Alright Berandor, Im gonna try to update this thing once every lunar eclipse or something, just for you.  Life is busy and hectic, in fact  I havent even gotten to run a session in about 3 weeks, maybe more   But I tell you what, Ill get to work finishing the rest of what has happened thus far.  Might take a while for me to update, but I will try 
  Thank you for the appreciation, it was dead until I read your posts 
  Sincerely,
     Mike


----------



## Berandor (Dec 3, 2003)

*Looks at the thread, notices that 3 of the last 5 posts are by Lela, and one of his two was simply a quote*

Yeah! I did it!

Berandor
rocks


----------



## rootbeergnome (Dec 6, 2003)

ah yes, a hearty thanks to lela as well.  Sorry about that, "Bloody favoritism that is!"  Hehe, well I am about to finish typing up the third session.  I hope to have it posted by tonight or tomorrow.


----------



## rootbeergnome (Dec 6, 2003)

2 weeks have passed.  Our intrepid students have been called into town to investigate another murder.  They have been told the body bears the same strange wounds as the others, with burn marks around the cuts.

The students are coming through the market of RiverBend, on their way to meet with Captain Coby, the captain of the city guard.  There are booths crammed together everywhere offering their wares.  Fisherman yell about their catch of the day, woodcarvers show off their furniture, fletchers let customers test the bend of their bows.  The market is full of people, all bumping past and against each other like fish caught in a net.  Performers juggle, tumble and dance while fire-breathers shoot gouts of flame into the air.  The air smells of fish and the sea coming from Sandman’s bay.  The party makes their way past a line of women and children carrying water from the well when a bright red snake swoops out of the sky and hovers in place before them.  The snake is about two feet long, and it’s bright red wings beat impossibly fast, making a humming noise.  The party is dumbfounded, watching the snake hover around in front of them, licking the air, they can see a small scroll tube strapped to the snake, with the words “open me” on it.

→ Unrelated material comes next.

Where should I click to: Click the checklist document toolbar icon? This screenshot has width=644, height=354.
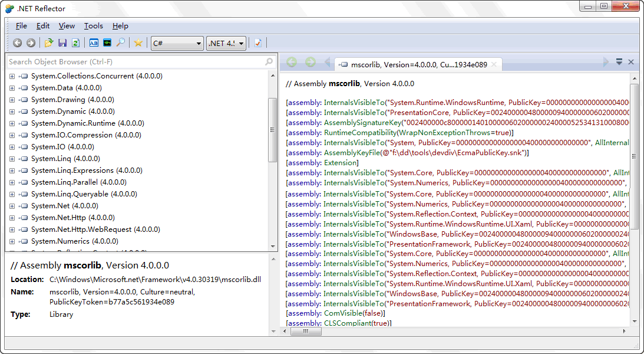(258, 43)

“Well, is anyone going to grab it and see what it is?”  Nerius looks at the others, who are all giving him a look of caution.  Nerius reaches out and takes the tube, the snake hums away into the distant sky and disappears over the rooftops.  

The party all exchange worried looks while Nerius opens the scroll tube.  Inside the tube is a rolled piece of parchment and a glittering orange crystal the size of a thumb with a rough surface.  The crystal pulses with light.  “It’s warm, I wonder what it is?”

“What doesss the paper sssay?”  Sesseress peeks over Nerius shoulder trying to read the parchment as the party crowds around, Nerius reads aloud,  “Would you like to play a little game?  The little crystal you are holding is actually a Sorcerous Fire Blast spell, frozen in time the instant before it detonates.  Unfortunately, the stasis field around it degrades over time—until it explodes!  There are seven others just like it planted around the city, set to explode in exactly 3 hours.  I assure you that if even one of them is allowed detonate, the lives lost will be staggering.  On the back side of this letter are seven clues to the locations of the crystals.  If you are clever, you might be able to find them.  If you aren’t, I win this game.  Take one last look ate the little crystal.  Do you feel how warm it is?  That’s  a sign that the stasis field around it is about to expire.  If I were you, I would get rid of it as quickly as possible.”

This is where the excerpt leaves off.